● **What to produce**
Copy out, from the entries below, each line holding the string "agent".

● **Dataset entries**
------------------------------------------------

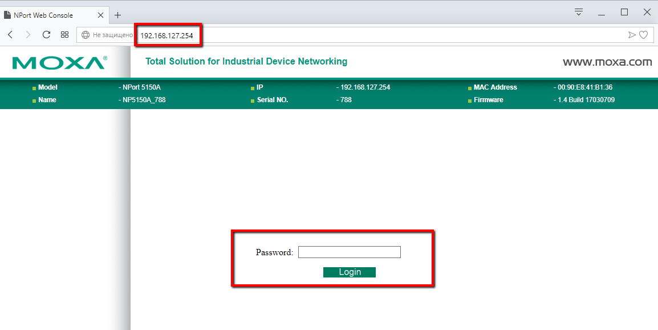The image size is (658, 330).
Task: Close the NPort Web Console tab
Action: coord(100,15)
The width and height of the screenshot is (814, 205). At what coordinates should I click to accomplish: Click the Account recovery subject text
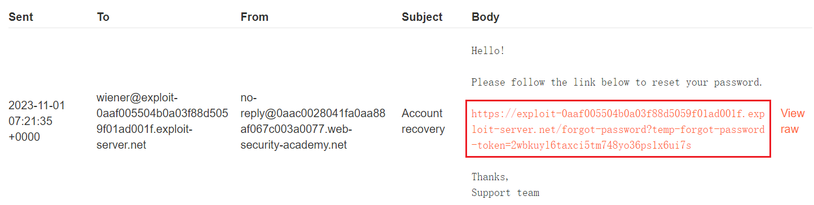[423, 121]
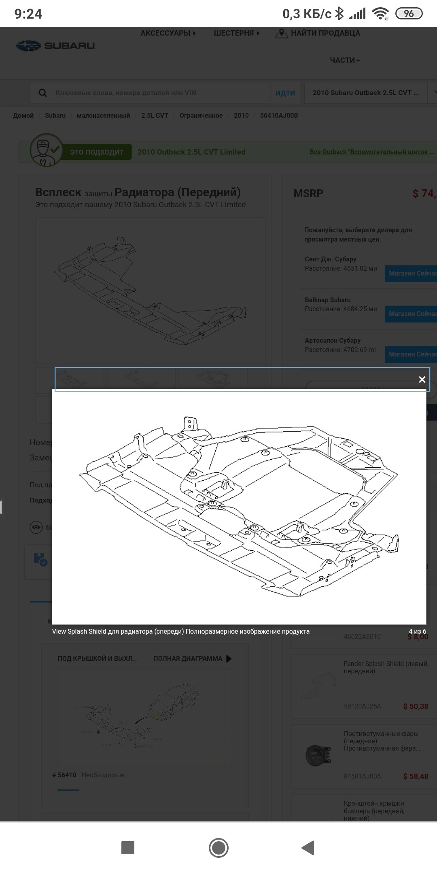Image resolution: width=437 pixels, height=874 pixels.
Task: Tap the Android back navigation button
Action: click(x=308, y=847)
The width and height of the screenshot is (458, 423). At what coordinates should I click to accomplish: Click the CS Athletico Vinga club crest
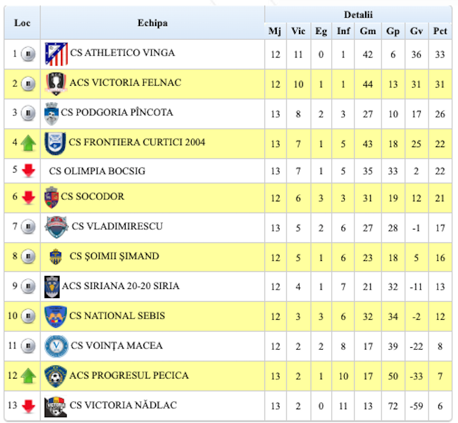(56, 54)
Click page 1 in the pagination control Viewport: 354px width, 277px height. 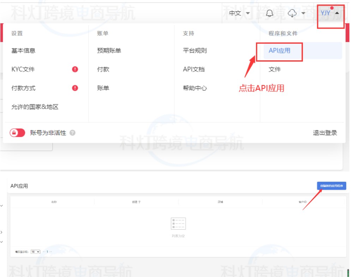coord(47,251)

------------------------------------------------

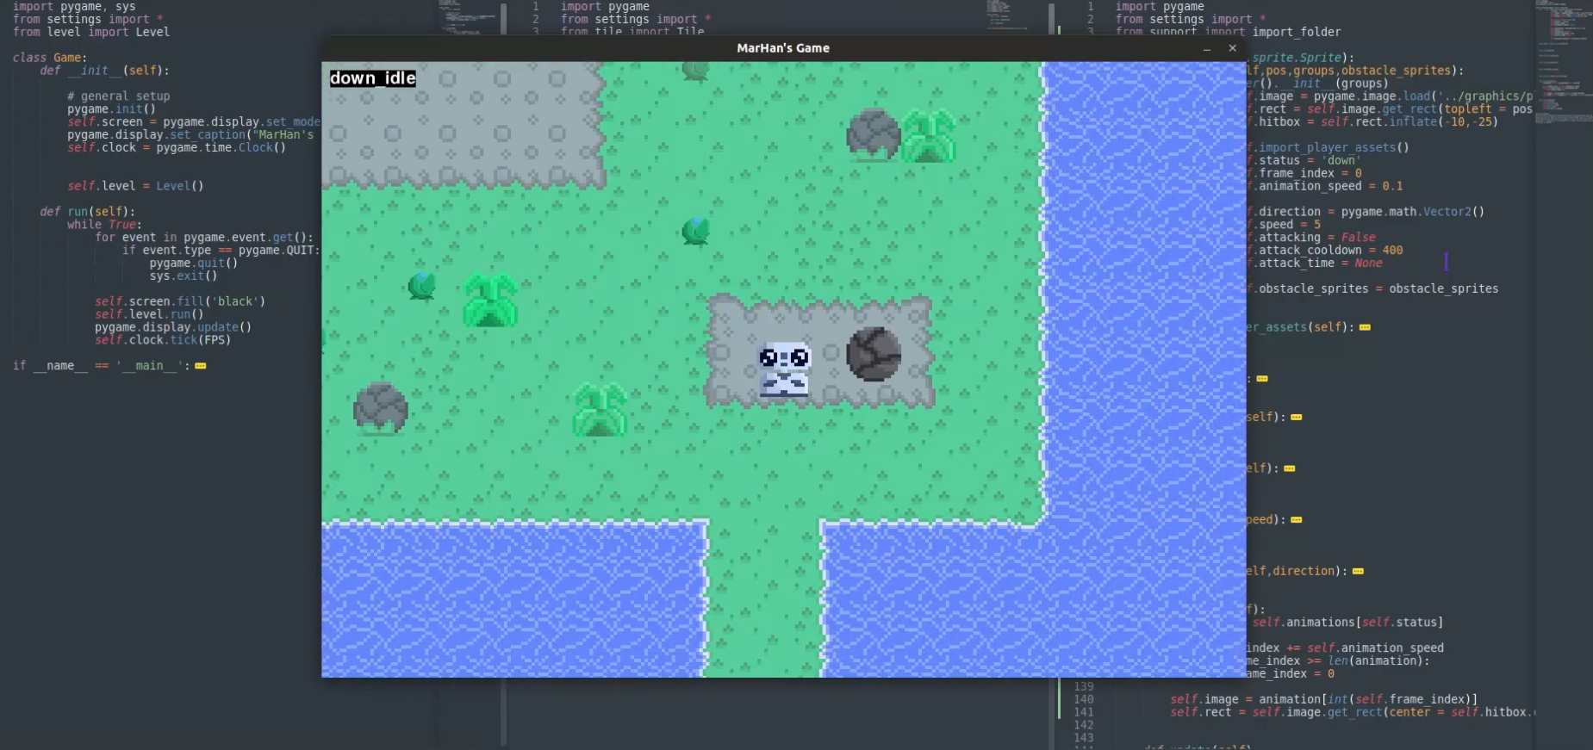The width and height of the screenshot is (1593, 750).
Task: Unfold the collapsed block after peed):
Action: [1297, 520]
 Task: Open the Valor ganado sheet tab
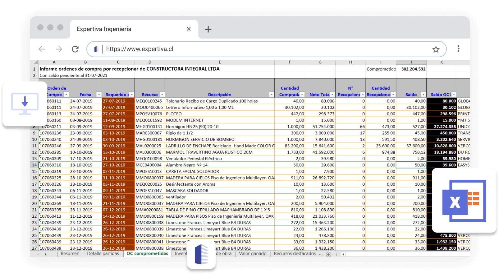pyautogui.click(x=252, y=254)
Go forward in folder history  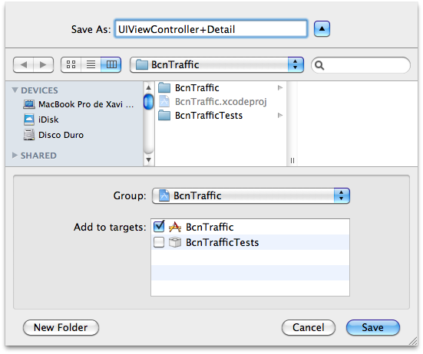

------------------------------------------------

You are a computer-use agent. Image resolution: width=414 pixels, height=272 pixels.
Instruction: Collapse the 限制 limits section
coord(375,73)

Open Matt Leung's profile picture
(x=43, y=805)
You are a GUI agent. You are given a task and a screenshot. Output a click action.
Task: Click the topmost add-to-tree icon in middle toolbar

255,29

------------------------------------------------

● **Exercise solution**
You are a computer-use agent. Image resolution: width=414 pixels, height=272 pixels.
You are a GUI agent. You are given a task and a screenshot. Output a click action.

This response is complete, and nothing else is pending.